== What is being asked ==
Reproduce exactly, and only, the lines below from the one containing "Click the 粉丝趋势 title bars icon" through the one containing "Viewport: 1080px width, 579px height.".

:: Given information ::

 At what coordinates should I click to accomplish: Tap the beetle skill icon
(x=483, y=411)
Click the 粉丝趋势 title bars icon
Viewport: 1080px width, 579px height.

:::
:: Given information ::

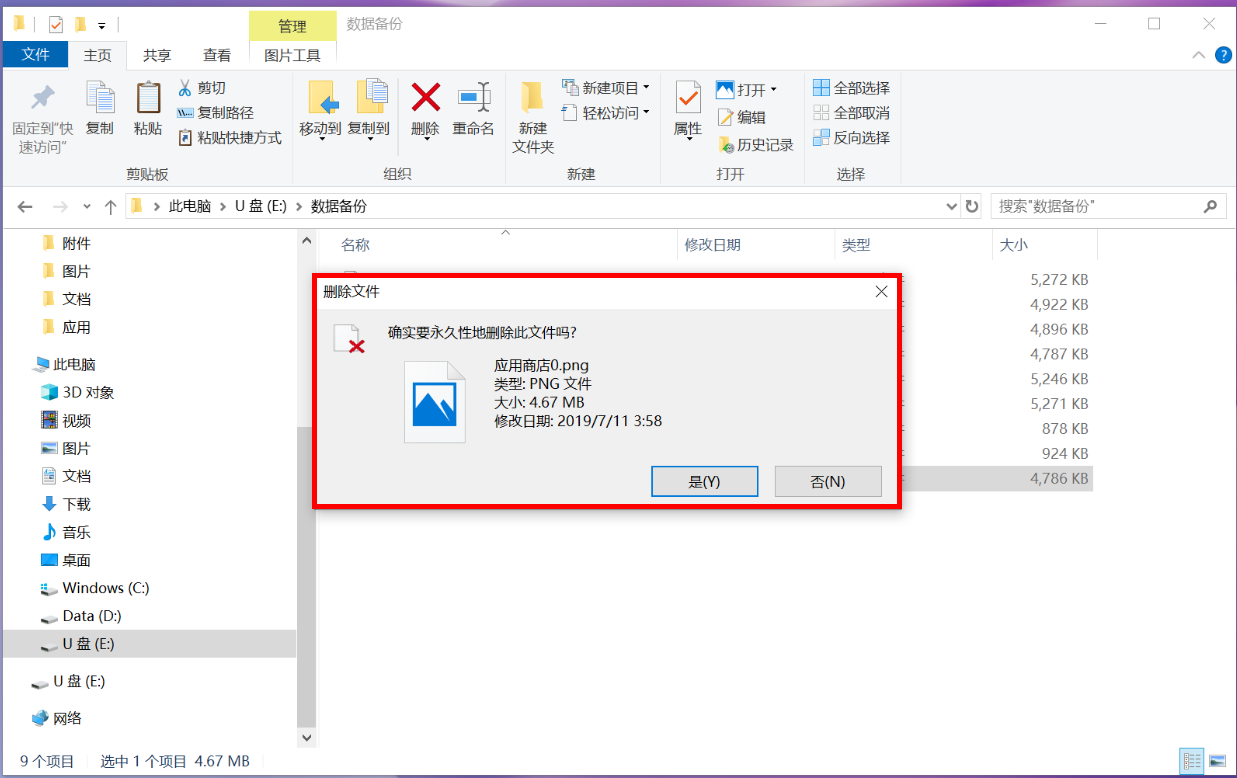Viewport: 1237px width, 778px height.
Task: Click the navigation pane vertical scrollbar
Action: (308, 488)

:::
:: Given information ::

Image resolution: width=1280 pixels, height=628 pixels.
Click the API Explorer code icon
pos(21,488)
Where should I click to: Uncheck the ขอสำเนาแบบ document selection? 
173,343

:::

== Output of the exercise ==
Click the 粉丝趋势 title bars icon
Viewport: 1080px width, 579px height.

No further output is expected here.